Soft vegan almond cookies

Tonight I set out to make a cookie that resembled marzipan, using only what I had in the cupboards (i.e. not marzipan)!

The result is light, fluffy, soft and squishy, deliciously almondy and sweet.

Makes 6-8 cookies.

You will need:

  • 125 g plain flour
  • 50 g ground almonds
  • 100 g demerera sugar
  • 1/2 tsp baking powder
  • 1/4 tsp salt
  • 75 ml water
  • 20 ml amaretto almond liqueur (optional, you could substitue 1 tsp almond essense)
  • 1 Tbsp vegetable oil
  • 1 tsp vanilla essence

Directions:

1. Pre-heat your oven to 180°C.

2. Combine the flour, almonds, sugar, baking powder and salt in a bowl.

3. Add the rest of the ingredients and stir well. You are aiming for a thick dough consistency that is not too sticky, so that it can be rolled out. It will be a bit moist, but hold together well in a ball.

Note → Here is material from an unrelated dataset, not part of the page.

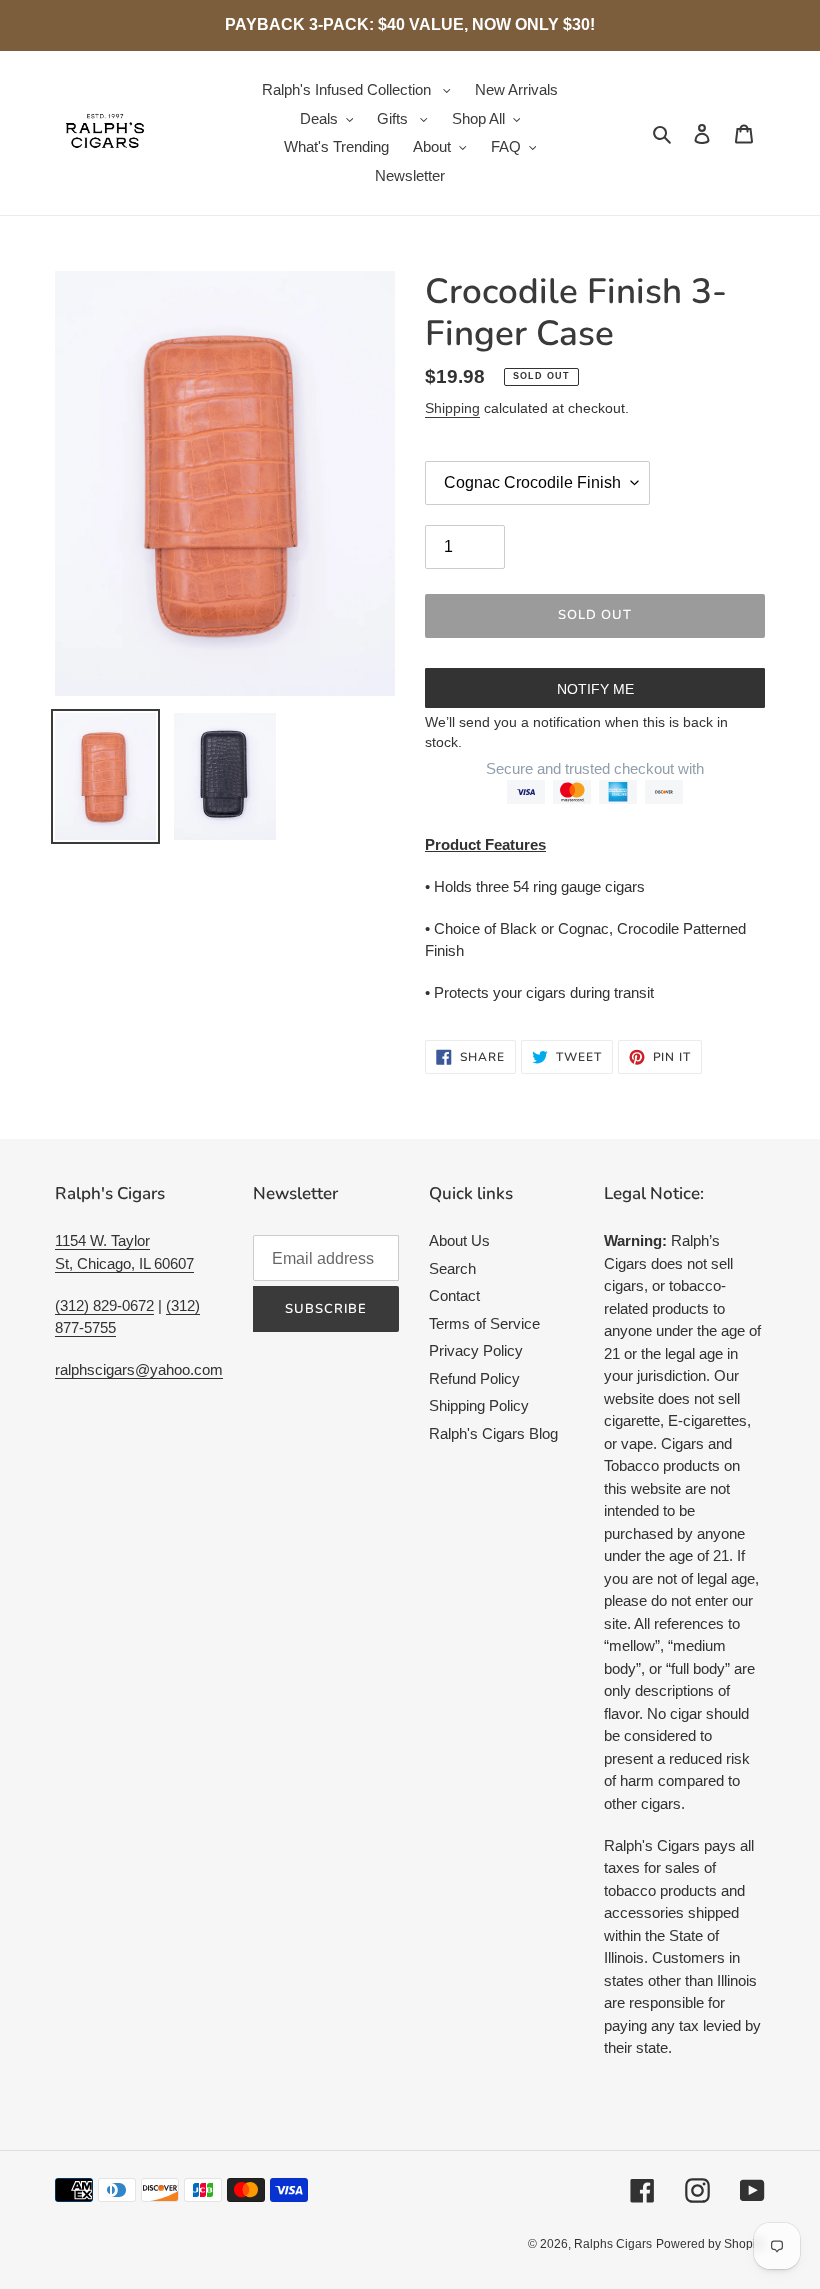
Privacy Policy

4. Roll out to about 1 cm thick, then cut into shapes with a cookie cutter (I went for a heart shape as it was valentines day!). Alternatively you can roll into balls and squish with a spoon.

5. Place on a greased baking tray and bake at 180°C until golden brown (15-20 minutes).

6. When baked, remove from the tray with spatula and allow to cool on a rack.

You could decorate with melted chocolate and/or enjoy with a coffee.